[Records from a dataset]
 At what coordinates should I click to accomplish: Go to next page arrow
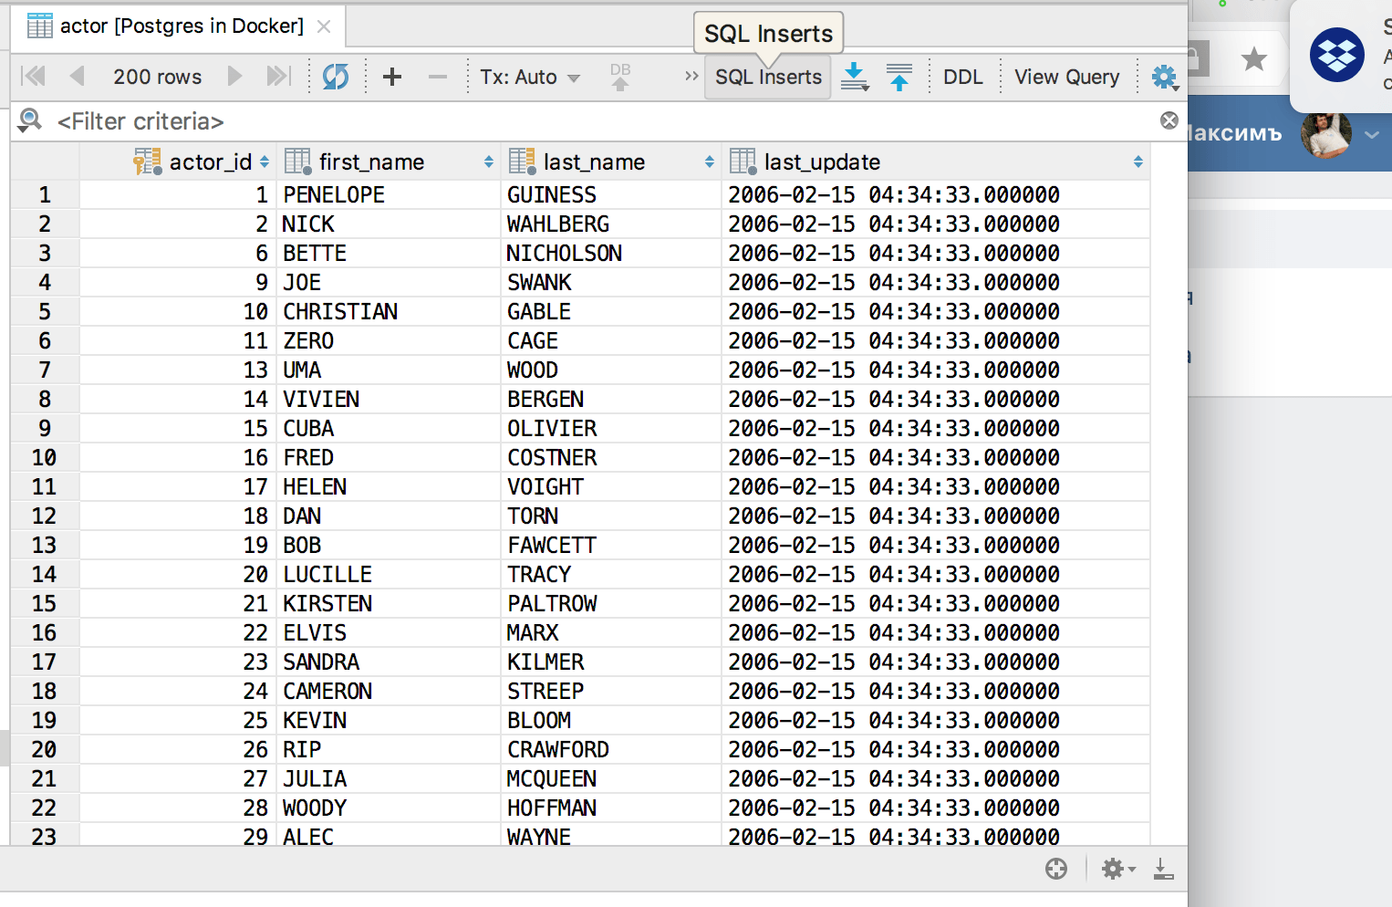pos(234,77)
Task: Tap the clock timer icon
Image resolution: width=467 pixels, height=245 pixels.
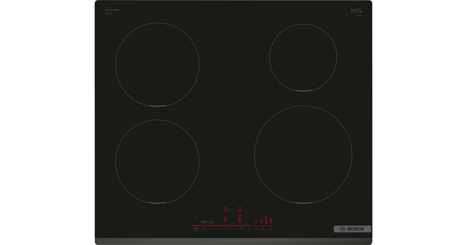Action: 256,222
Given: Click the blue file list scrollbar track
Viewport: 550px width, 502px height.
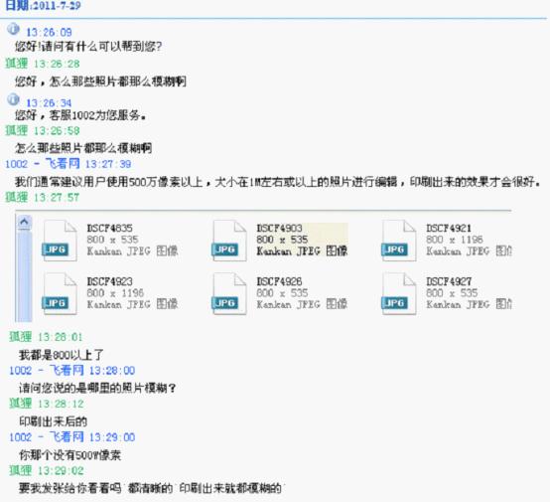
==
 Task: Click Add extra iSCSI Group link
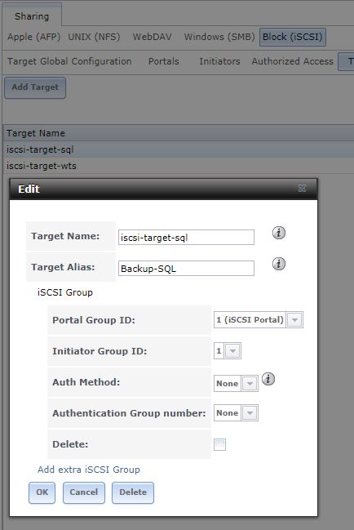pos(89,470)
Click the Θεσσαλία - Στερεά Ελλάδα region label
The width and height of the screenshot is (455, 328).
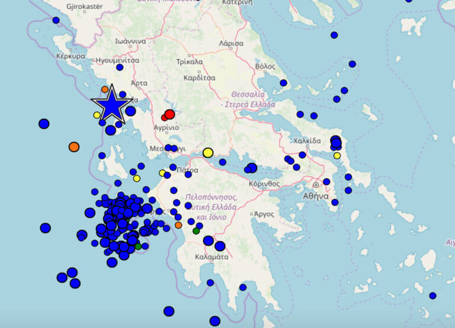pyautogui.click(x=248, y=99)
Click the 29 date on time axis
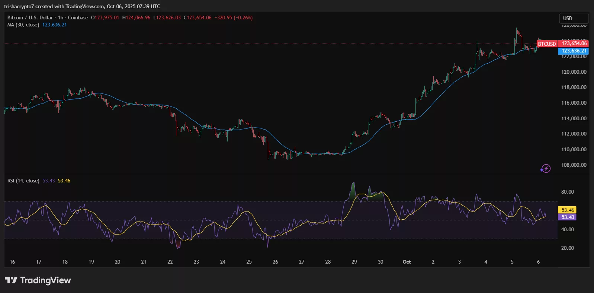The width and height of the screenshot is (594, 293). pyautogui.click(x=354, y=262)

- [Activity]: Above are the records; return the lines in them from the one with "At what coordinates" to the one with "Viewport: 550px width, 502px height.", inclusive, exactly and without images.

- [Task solution]:
 At what coordinates should I click to accomplish: Go to next page arrow
pos(234,77)
Task: Tap the clock timer icon
Image resolution: width=467 pixels, height=245 pixels.
Action: 256,222
Given: Click the blue file list scrollbar track
Viewport: 550px width, 502px height.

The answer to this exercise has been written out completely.